Image from discussed book.
According to Ligtenberg, postcard writers are a unique category of eyewitnesses to the war because, unlike diarists, they had no opportunity for reflection. They wrote from the emotion of the moment, and that is precisely why their messages could be important for one of the major discussions that has raged among war historians in recent years: what was known in the Netherlands during the war about the fate of the Jews deported to ‘the east’? Ligtenberg is certain: according to him, the notes show that nothing was known about the mass destruction, and that the deportees had virtually no accurate information about their destination.
‘Day Forever’
Indeed, there is much evidence that the deportees had no certainty that most would be gassed immediately upon arrival. But the notes cannot be interpreted unilaterally. Because unlike diaries, the messages were intended to be read by others. Many notes served to reassure those left behind – perhaps against their better judgment.
In addition, there are numerous examples of despair and hopelessness that are echoed in the notes. “Hannie, we will never see each other again,” Elly Lobe told her friend. And PU Bakker’s mother wrote to her son: “Goodbye forever.” It is precisely these types of announcements that show that a significant number of deportees were aware that they were heading to their death on the train.
Ligtenberg has meticulously researched the personal details and fate of the letter writers. That is commendable, because it removes them from the mist of history. The disadvantage is that this has given his book a somewhat summary character.
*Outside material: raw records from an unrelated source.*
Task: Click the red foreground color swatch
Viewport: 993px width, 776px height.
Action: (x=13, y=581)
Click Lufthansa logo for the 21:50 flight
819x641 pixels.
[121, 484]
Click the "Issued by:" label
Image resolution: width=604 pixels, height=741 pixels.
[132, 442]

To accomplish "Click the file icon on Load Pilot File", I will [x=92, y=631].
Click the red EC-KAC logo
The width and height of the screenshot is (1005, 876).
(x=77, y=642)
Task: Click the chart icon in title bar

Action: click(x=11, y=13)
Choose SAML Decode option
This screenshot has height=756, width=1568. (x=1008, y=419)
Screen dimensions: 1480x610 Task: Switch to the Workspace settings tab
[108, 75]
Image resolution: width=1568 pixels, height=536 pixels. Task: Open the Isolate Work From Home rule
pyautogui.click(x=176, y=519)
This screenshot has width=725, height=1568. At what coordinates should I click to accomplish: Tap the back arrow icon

The last chapter has a different design, and is immediately the most impressive. In it, Ligtenberg talks to Rudie Cortissos (87) and Yvonne de Haas (83), both of whom never knew their mothers, but do have their farewell notes thrown from the train. Both speak candidly about their parents’ backgrounds and war stories. For example, De Haas tells how her mother sacrificed herself during the war for the well-being of her daughter. In the farewell note to her husband she wrote from the train to Auschwitz: “We do everything for one goal, right boy?” It is perfectly clear to De Haas that that was her own goal. And so the note, which is of inestimable value to the daughter, takes on a meaningful, but intensely sad connotation for the reader.